Problem requirements: Below are records to transcribe in full and unchanged; omit every picture.
Dataset excerpts: Begin
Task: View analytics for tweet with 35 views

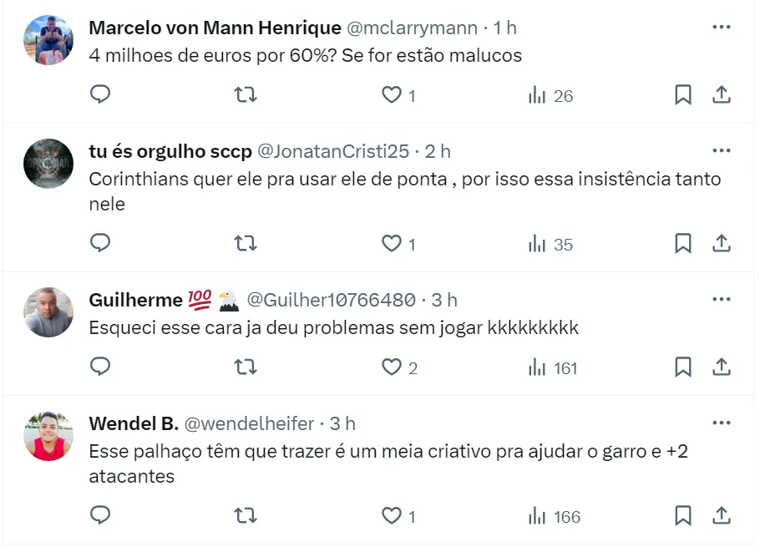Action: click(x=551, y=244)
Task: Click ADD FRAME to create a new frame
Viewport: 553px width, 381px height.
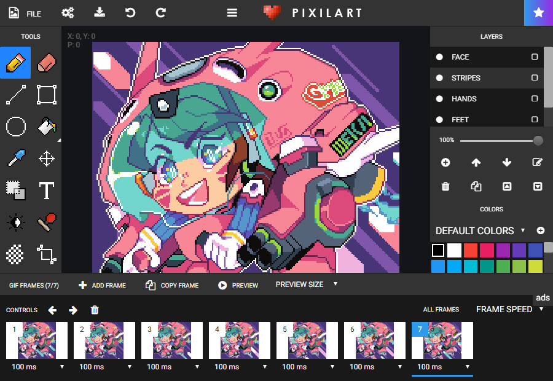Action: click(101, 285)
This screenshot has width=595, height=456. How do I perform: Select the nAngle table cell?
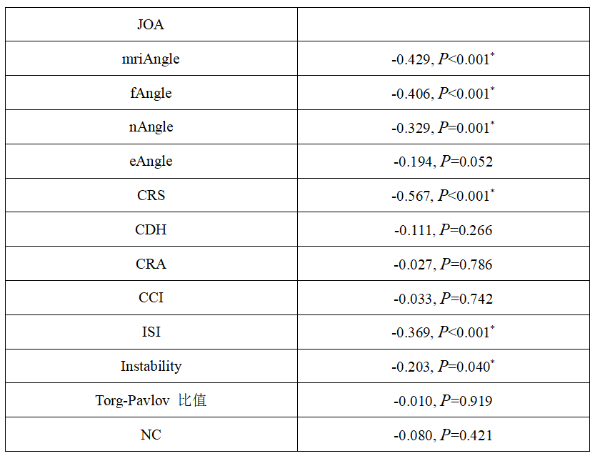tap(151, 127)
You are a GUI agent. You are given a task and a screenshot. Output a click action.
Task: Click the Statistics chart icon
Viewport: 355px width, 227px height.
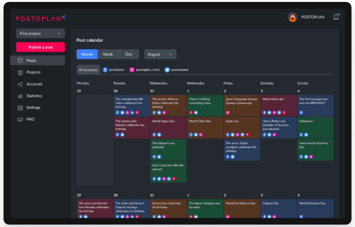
Dataset excerpts: End
Task response:
Task: View analytics for tweet with 35 views

Action: click(x=551, y=244)
Task: Click ADD FRAME to create a new frame
Viewport: 553px width, 381px height.
Action: click(101, 285)
This screenshot has width=595, height=456. How do I perform: Select the nAngle table cell?
tap(151, 127)
You are a GUI agent. You are given a task and a screenshot. Output a click action.
Task: Click the Statistics chart icon
Viewport: 355px width, 227px height.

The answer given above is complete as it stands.